Hacker News new | ask | show | jobs
by freediver 1555 days ago
Hey all - creator here. It looks like next page of results does not work currently because wrong query param (should be "q" instead of "topics"). Easy enough to manually change if you need it.

As a few of you noticed, narrow searches do not work very well because this is not a general web search engine and has a tiny index compared to Google. Use Teclis to discover more about a broader topic you are interested in and to discover writing from 'clean' websites on the web.

Looking forward to feedback to improve!

4 comments

> As a few of you noticed, narrow searches do not work very well because this is not a general web search engine and has a tiny index compared to Google. Use Teclis to discover more about a broader topic you are interested in and to discover writing from 'clean' websites on the web.

Are you getting better results with vector search?

I've been looking at this problem with my search engine as well. I've recently side-loaded all of stackoverflow and stackexchange, and searching in that part of the index is still not great at finding narrow results like you can on bigger search engines, when that reasonably speaking should be possible.

I think, beyond the fact that my index is DIY and fairly crude, algorithms like BM25 are designed to identify topical keywords, and they do that rather well, but narrow searches go far beyond merely the topic and often involve words that aren't important to the document but are important to some particular context within it.

I may have some ideas to get around this, but they're fairly half baked. Experiments are needed.

Not OP but I am working on a search engine with vector ranking. Why do you say that vector search would help with narrow queries? In my experience, semantic search helps broaden the query to search for adjacent ideas without exact term marches.

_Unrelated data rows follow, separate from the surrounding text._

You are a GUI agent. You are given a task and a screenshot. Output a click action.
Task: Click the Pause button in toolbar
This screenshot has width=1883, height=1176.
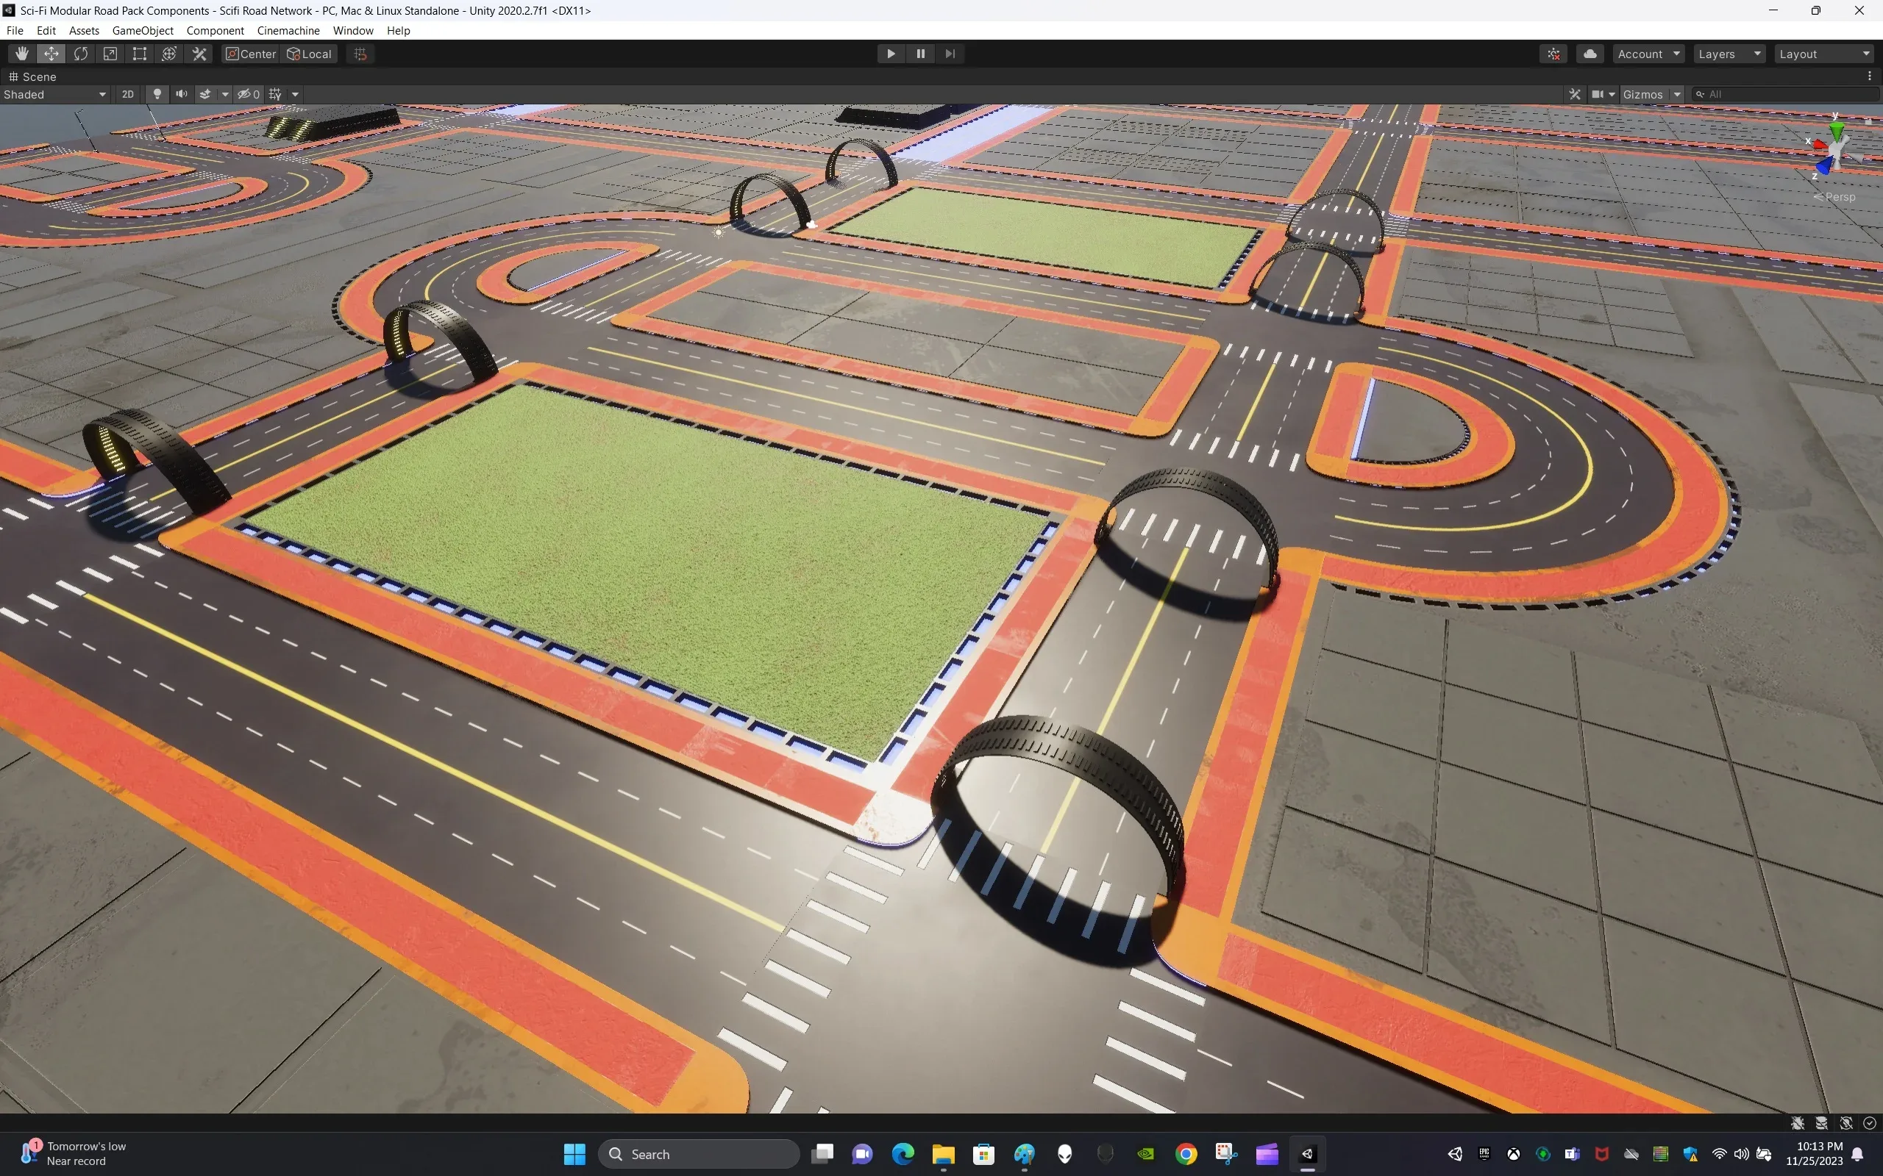pos(920,53)
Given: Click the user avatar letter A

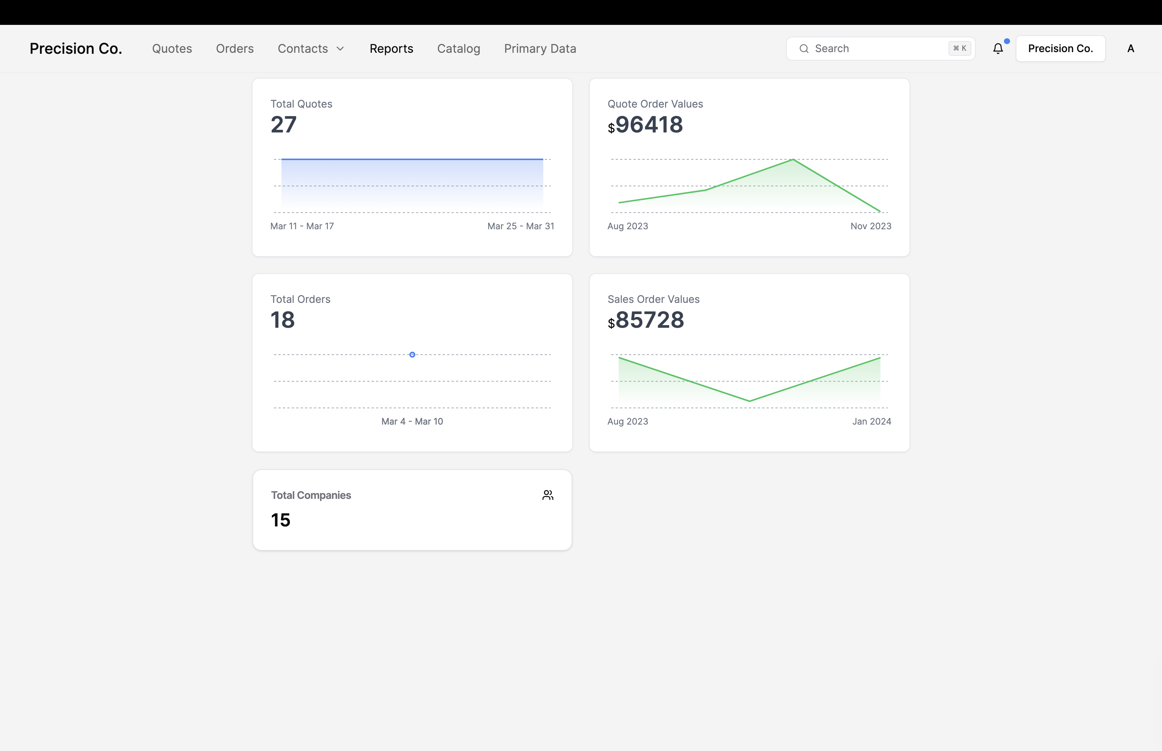Looking at the screenshot, I should [1130, 48].
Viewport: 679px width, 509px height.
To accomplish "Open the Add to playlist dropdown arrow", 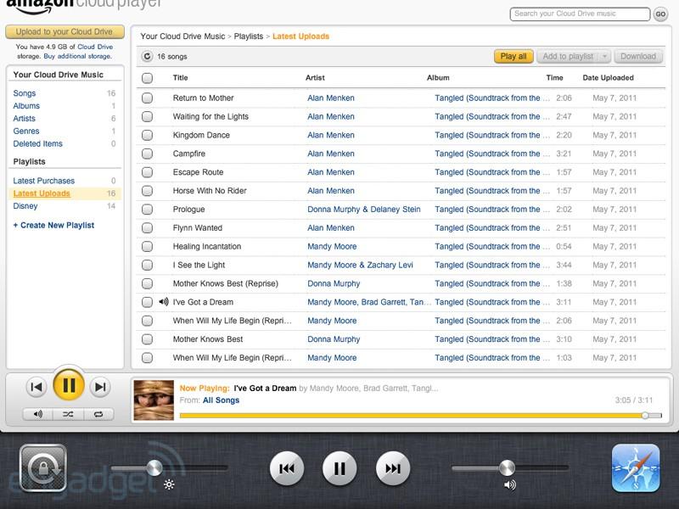I will click(x=604, y=57).
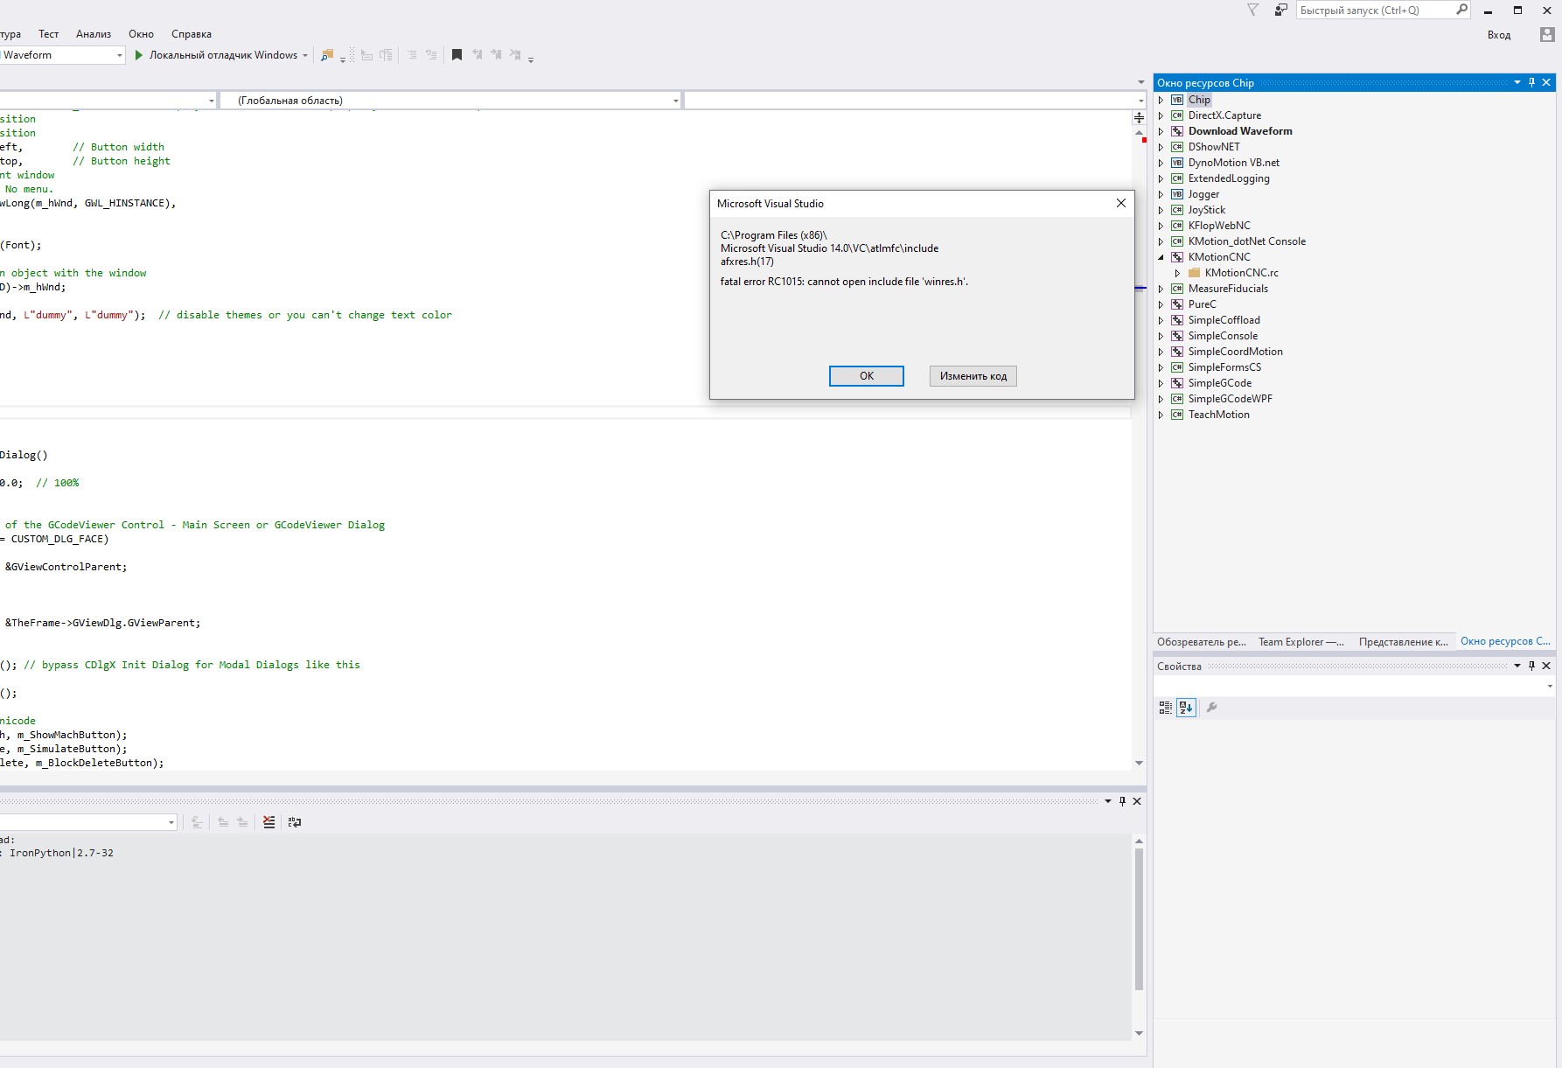Click the Изменить код button
This screenshot has height=1068, width=1562.
pyautogui.click(x=973, y=376)
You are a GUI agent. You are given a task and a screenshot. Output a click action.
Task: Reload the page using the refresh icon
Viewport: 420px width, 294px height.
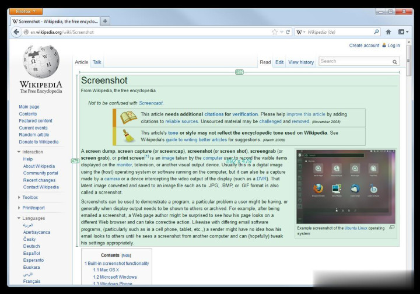tap(288, 32)
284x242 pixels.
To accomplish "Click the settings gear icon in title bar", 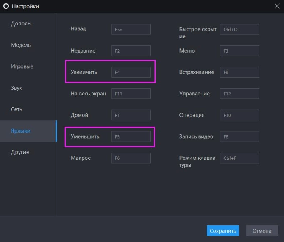I will [x=6, y=6].
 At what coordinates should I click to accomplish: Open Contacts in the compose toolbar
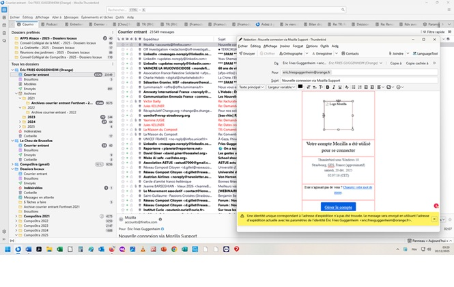[350, 53]
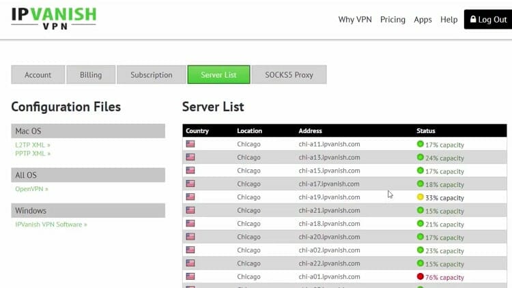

Hybrid approaches that use vector search for broad matches and rerank using BM25 could be what you’re looking for. See https://blog.vespa.ai/efficient-open-domain-question-answeri...

> "Hybrid approaches that use vector search for broad matches and rerank using BM25"

Hybrid approaches, e.g. Learning To Rank, normally do it the other way around, given the main benefit of hybrid is to mitigate the cost (time) of vector search, i.e. use a non-vector search (e.g. BM25) to get a broadly relevant set of results first (and quickly), and then the much more computationally expensive vector search to rerank the smaller results set. There are various approaches to try to make vector search more viable across large corpuses, e.g. Locality Sensitive Hashing and Approximate Nearest Neighbour Search, but if you've implemented one of those than I'm not sure there'd be any benefit in retaining a hybrid approach.

> Why do you say that vector search would help with narrow queries?

I was just asking whether he'd seen better results. I haven't experimented very much with it on my search engine. It's as crude as they get, and in part I want to see how far I can push old fashioned 1970s search algorithms :P

Vector search is good for broad searches. Narrow searching is a problem of crawling, not ranking IMO. Teclis crawls a very particular and small portion of the web, which is the main reason it can not find results for more specific searches.
Thanks for making Kagi! I hope you and your team can figure out a way to make a flat monthly fee feasible so I can continue using the site!
I was a little surprised to see Fandom.com results come up in one of my test searches, given that they are notorious for being very far from "clean" (I counted 25+ uBO blocked when checking the page in Vivaldi, which is far above the threshold of 5 mentioned on your page). Might be worth looking at in more detail.

Also, Marginalia Search link on front page is broken.

Teclis is the name of a High elf wizard in Warhammer (a miniature fantasy strategy game). Is that where the name comes from?
Yes, although I was more of a Wood elf player in WHFB.